[MATERIAL PROVIDED]:
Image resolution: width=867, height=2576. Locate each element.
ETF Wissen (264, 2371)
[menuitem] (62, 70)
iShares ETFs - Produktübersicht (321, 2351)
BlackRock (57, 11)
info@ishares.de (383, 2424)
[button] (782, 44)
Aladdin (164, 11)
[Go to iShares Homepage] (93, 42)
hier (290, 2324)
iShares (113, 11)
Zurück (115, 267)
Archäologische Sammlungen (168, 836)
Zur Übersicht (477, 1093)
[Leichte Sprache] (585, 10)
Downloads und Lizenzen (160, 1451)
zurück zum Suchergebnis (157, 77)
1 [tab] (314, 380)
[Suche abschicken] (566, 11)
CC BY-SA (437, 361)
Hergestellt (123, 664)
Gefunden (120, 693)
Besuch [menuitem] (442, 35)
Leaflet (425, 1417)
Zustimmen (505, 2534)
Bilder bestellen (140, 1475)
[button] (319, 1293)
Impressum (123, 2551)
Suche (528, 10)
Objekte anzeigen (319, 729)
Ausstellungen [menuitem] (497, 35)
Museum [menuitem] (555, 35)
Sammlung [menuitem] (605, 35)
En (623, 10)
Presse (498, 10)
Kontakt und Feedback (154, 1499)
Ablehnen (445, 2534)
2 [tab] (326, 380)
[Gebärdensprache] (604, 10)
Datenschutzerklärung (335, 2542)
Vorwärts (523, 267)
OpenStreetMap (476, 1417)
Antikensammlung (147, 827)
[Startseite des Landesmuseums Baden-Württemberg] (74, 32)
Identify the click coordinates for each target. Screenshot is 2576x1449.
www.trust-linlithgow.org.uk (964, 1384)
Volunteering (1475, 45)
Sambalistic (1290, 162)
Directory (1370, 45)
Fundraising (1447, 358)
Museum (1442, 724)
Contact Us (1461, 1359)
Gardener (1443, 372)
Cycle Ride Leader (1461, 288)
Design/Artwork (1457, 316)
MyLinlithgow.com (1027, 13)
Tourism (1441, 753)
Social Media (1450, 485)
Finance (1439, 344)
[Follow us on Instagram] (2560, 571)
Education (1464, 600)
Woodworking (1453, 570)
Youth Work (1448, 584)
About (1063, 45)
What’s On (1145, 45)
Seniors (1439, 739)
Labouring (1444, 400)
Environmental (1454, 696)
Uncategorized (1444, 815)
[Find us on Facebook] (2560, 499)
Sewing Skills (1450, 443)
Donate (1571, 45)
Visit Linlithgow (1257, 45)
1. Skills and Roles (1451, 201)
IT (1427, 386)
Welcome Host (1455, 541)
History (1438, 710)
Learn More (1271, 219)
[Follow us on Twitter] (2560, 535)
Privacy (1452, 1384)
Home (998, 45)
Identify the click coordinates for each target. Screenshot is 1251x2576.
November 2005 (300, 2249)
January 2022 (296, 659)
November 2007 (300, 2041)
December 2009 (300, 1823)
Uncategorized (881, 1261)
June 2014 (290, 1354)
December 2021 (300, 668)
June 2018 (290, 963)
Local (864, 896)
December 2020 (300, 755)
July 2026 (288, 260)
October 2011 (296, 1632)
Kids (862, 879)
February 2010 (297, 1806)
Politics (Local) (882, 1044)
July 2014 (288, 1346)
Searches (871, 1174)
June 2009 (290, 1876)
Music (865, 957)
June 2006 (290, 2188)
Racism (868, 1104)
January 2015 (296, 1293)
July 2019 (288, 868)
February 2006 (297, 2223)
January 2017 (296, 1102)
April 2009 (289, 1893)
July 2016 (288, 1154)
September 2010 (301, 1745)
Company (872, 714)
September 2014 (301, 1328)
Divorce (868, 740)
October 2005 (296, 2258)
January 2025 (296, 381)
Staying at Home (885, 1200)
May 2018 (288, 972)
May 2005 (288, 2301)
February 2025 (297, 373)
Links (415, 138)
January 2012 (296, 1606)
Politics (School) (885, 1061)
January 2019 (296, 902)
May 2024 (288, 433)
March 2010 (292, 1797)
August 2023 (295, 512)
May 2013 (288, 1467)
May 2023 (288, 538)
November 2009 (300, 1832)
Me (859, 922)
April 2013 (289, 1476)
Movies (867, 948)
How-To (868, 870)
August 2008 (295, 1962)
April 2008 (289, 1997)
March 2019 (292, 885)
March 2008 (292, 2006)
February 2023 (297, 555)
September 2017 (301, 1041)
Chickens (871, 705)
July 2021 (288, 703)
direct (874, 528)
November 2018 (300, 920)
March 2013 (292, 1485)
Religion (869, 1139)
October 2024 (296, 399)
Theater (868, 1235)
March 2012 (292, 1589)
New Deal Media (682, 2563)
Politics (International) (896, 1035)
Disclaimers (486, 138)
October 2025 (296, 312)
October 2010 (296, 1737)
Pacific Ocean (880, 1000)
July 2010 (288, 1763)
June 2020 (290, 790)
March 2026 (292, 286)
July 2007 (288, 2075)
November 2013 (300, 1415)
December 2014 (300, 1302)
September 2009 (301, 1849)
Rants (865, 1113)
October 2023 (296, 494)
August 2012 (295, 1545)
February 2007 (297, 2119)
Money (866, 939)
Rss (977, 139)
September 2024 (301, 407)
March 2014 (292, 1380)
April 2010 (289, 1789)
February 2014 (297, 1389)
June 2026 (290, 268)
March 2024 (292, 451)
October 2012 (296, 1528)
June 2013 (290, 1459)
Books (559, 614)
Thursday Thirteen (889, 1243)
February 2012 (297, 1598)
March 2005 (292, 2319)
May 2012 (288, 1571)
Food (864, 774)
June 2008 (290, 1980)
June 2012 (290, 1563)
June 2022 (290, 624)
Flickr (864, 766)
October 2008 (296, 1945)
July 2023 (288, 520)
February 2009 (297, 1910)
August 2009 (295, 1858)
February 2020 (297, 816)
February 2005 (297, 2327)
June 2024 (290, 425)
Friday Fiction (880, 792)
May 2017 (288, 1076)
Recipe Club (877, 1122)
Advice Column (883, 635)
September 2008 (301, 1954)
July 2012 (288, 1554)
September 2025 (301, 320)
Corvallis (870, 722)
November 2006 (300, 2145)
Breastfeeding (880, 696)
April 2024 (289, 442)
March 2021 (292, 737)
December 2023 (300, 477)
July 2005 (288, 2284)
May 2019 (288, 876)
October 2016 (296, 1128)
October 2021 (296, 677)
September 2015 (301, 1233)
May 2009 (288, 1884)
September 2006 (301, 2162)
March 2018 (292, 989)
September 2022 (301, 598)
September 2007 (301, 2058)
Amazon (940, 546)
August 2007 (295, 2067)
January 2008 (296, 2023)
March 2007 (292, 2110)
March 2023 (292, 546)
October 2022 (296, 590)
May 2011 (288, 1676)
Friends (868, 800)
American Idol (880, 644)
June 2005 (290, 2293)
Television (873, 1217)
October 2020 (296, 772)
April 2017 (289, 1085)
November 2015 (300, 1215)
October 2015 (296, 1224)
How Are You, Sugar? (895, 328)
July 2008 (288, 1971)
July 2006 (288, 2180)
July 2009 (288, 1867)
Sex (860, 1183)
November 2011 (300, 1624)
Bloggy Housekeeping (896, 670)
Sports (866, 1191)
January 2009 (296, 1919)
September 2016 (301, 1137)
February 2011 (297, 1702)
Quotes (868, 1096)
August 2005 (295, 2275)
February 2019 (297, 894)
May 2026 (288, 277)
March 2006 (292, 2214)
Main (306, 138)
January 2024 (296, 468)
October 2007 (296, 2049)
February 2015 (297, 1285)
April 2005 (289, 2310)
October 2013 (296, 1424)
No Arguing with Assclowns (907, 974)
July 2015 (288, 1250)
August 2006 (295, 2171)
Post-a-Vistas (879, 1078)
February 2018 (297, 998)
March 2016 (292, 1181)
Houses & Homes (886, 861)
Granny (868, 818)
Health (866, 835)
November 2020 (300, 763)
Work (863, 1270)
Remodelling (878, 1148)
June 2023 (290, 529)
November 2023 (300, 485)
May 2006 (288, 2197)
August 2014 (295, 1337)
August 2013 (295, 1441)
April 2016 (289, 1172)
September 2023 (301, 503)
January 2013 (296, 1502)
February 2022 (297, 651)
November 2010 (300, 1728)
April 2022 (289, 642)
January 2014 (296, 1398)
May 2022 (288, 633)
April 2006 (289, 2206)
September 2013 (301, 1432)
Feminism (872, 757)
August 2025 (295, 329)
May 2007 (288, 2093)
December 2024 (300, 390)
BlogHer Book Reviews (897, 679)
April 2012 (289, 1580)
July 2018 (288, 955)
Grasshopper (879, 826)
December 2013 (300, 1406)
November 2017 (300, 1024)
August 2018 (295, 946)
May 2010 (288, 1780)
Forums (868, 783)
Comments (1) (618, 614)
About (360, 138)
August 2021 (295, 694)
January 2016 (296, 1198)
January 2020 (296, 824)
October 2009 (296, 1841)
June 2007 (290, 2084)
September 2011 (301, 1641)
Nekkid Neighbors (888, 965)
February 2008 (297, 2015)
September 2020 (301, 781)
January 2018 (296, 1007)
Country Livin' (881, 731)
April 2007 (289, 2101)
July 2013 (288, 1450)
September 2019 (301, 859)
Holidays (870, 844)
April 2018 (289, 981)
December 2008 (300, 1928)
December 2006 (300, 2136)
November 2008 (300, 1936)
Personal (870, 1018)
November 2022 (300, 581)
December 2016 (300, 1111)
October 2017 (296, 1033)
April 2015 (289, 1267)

[WHAT YOU ARE ASKED TO DO]:
Begin with the line that contains "September 2011 (301, 1641)" and print each line exactly until the data ends, including the last line.

[OUTPUT FOR THIS TASK]:
September 2011 (301, 1641)
Nekkid Neighbors (888, 965)
February 2008 (297, 2015)
September 2020 (301, 781)
January 2018 (296, 1007)
Country Livin' (881, 731)
April 2007 (289, 2101)
July 2013 (288, 1450)
September 2019 (301, 859)
Holidays (870, 844)
April 2018 (289, 981)
December 2008 (300, 1928)
December 2006 (300, 2136)
November 2008 (300, 1936)
Personal (870, 1018)
November 2022 (300, 581)
December 2016 (300, 1111)
October 2017 (296, 1033)
April 2015 (289, 1267)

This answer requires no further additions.